上の例で ^^^^3099 は U+3099 の文字を直接入力したのと同値であるので、〈と^^^^3099〉は〈ど〉を NFD で書いたのと同じことになる。また、〈コ゚〉等の一部の文字は Unicode に合成済文字が登録されていないので、必然的に(つまり NFC でも NFD でも)〈30B3 309A〉という分解した形で表すことになる。ここで用いたフォント「IPAex明朝」は U+3099、U+309A の合成をサポートしているので、正常な出力が得られることがわかる。

しかし、xeCJK パッケージを用いた場合は、文字合成が失敗してしまう(従って、xeCJK を土台にしている zxjatype パッケージでも同様に失敗する)。
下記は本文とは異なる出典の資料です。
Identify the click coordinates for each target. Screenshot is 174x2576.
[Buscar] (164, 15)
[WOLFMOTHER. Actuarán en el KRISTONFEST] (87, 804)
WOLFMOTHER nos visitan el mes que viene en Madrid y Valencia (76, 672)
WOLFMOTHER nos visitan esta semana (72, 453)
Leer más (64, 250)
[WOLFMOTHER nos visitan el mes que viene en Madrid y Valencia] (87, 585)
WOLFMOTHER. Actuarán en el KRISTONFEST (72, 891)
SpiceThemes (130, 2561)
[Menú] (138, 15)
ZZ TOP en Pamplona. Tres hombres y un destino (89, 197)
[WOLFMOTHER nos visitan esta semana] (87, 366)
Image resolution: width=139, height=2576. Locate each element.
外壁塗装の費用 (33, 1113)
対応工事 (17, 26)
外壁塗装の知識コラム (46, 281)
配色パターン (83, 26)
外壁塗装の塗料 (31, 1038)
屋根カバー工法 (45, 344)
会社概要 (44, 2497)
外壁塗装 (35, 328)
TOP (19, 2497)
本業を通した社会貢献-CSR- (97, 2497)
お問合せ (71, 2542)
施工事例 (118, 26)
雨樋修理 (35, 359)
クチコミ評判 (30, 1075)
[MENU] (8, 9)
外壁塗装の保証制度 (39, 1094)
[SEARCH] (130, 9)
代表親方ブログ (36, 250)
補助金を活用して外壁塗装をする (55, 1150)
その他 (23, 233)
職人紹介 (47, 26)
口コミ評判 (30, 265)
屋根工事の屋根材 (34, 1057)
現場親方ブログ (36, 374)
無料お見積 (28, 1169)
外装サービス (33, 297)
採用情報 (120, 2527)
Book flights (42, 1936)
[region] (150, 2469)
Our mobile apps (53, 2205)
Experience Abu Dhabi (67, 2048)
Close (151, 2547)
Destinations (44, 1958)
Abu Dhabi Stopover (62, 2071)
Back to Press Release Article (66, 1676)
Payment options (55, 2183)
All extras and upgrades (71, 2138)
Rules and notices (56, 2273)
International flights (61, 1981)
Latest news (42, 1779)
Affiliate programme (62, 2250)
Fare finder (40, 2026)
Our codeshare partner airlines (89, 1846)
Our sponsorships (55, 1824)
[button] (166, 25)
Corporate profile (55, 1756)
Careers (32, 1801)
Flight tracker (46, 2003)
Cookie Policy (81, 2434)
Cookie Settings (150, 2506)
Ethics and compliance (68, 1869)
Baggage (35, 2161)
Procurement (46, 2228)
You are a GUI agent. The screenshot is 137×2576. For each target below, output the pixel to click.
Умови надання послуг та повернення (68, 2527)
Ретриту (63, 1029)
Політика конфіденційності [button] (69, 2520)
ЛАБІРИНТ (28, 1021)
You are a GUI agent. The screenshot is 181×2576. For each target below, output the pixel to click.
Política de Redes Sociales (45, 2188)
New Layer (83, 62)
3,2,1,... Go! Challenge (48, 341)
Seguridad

% XeLaTeX 文書; 文字コードUTF-8; NFC で表現
\documentclass[a4paper]{article}
\usepackage{xeCJK}
\setCJKmainfont[RawFeature=-palt]{IPAexMincho}
\begin{document}
\begin{itemize}
\item これはひどい
\item これはひと^^^^3099い
\item コ^^^^309aレハヒ^^^^309aト^^^^309aイ
\end{itemize}
\end{document}

これの原因は、xeCJK が結合文字の U+3099 を普通の和文文字(文字クラス 1)と全く同じように扱うため、〈と〉と U+3099 の間にグルーを入れてしまうからである。結合文字の文字クラス(\XeTeXcharclass の値)は本来 256 とするのが正しいので、上の例でプレアンブルの最後に


\XeTeXcharclass"3099=256
\XeTeXcharclass"309A=256

を追加すれば正常になる。

……ということは判っているのだが、恐らく xeCJK は「文字クラス 256」の使用を想定していないと思われるので、この設定で問題が起こる可能性が残っている。どうしたものか。